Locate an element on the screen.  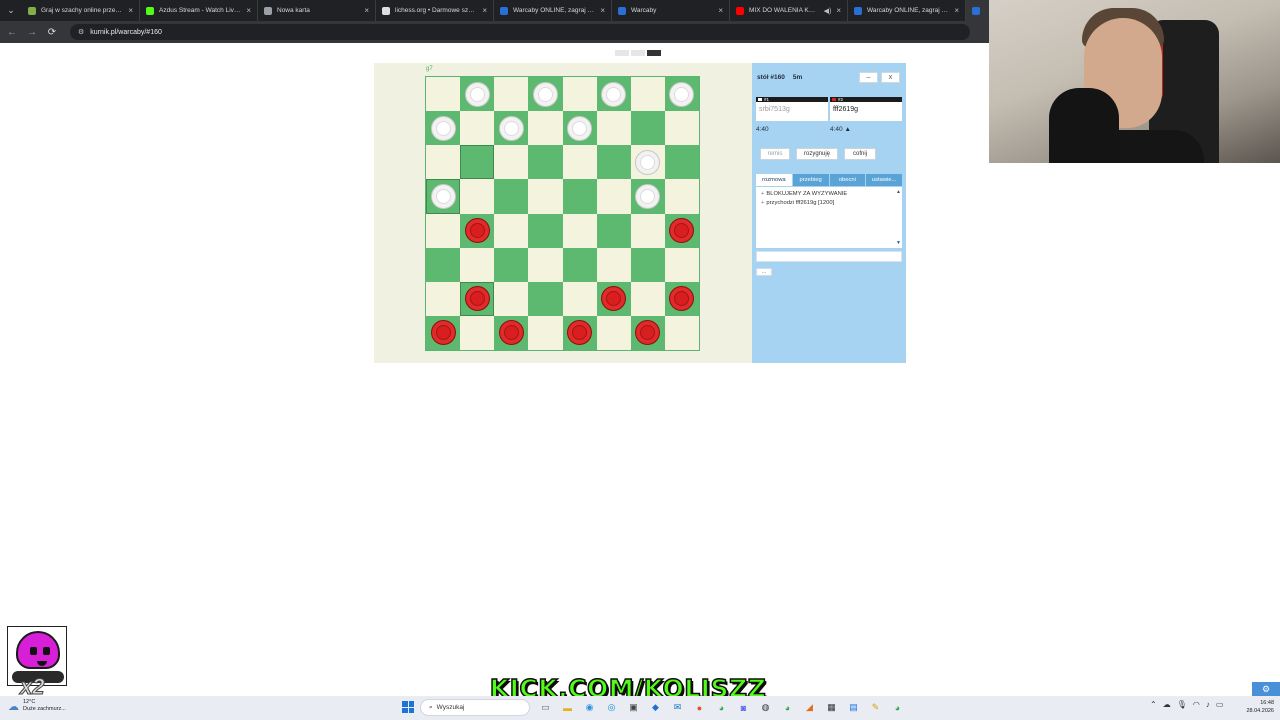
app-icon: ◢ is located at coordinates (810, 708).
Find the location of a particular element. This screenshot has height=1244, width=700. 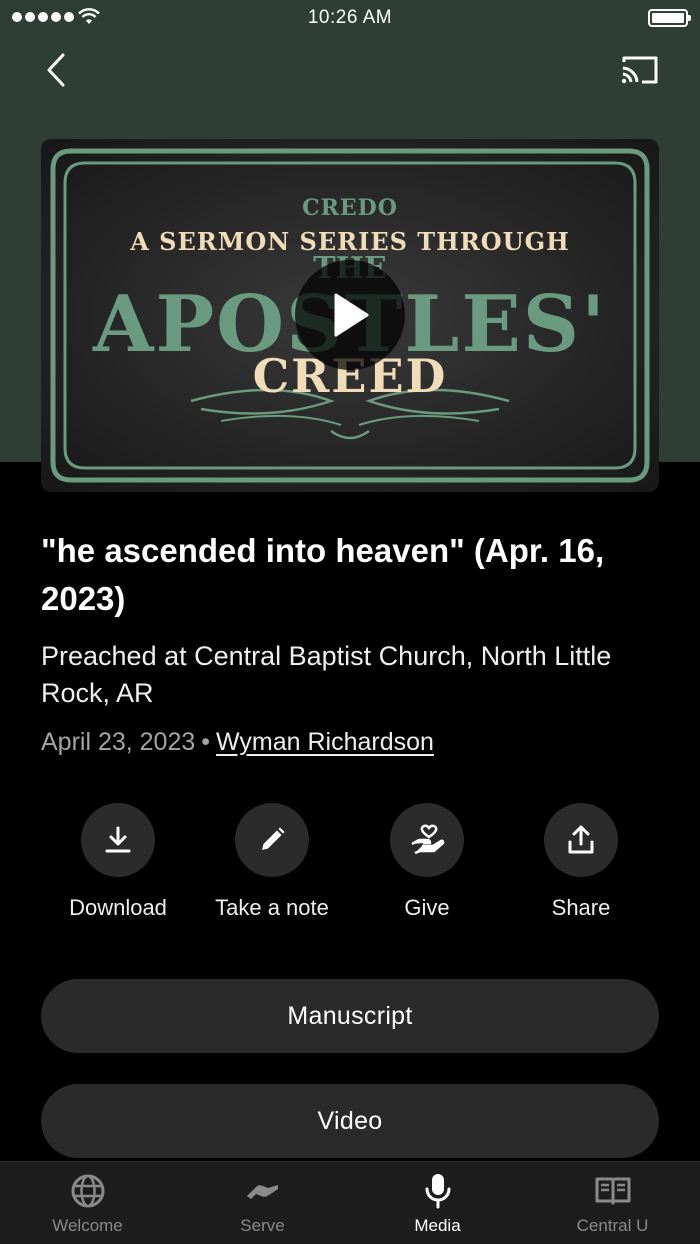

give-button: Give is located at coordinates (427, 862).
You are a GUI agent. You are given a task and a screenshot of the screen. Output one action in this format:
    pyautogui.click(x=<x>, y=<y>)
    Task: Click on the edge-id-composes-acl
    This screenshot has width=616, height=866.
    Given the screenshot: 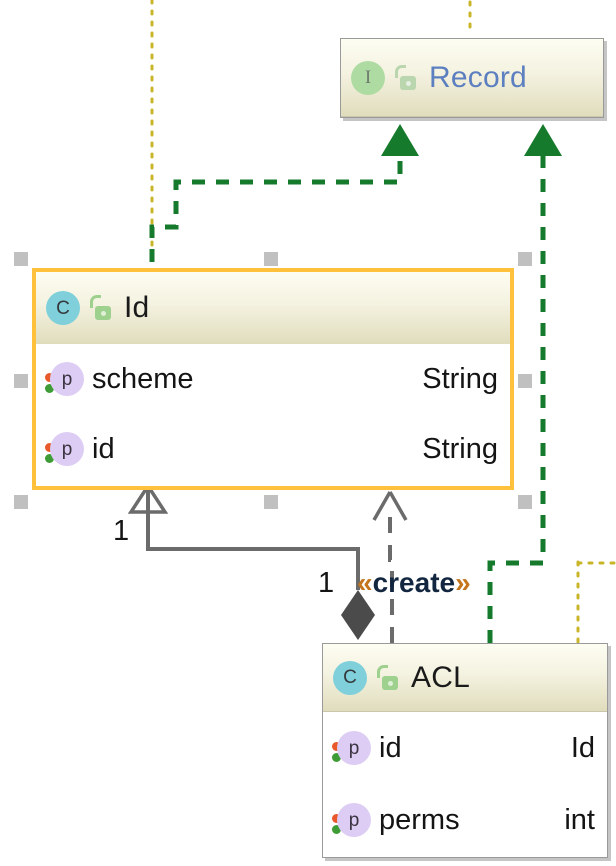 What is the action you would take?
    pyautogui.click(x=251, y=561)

Problem requirements ->
Put the material from its first line through the line containing "give-button: Give is" into a Markdown table with the columns Row and Line, numbering each row and skipping blank lines. Leave the pictures out.

Output for this exercise ->
| Row | Line |
|---|---|
| 1 | Locate an element on the screen.   |
| 2 | app-icon: ◢ is located at coordinates (810, 708). |
| 3 | Find the location of a particular element. This screenshot has height=1244, width=700.  |
| 4 | give-button: Give is located at coordinates (427, 862). |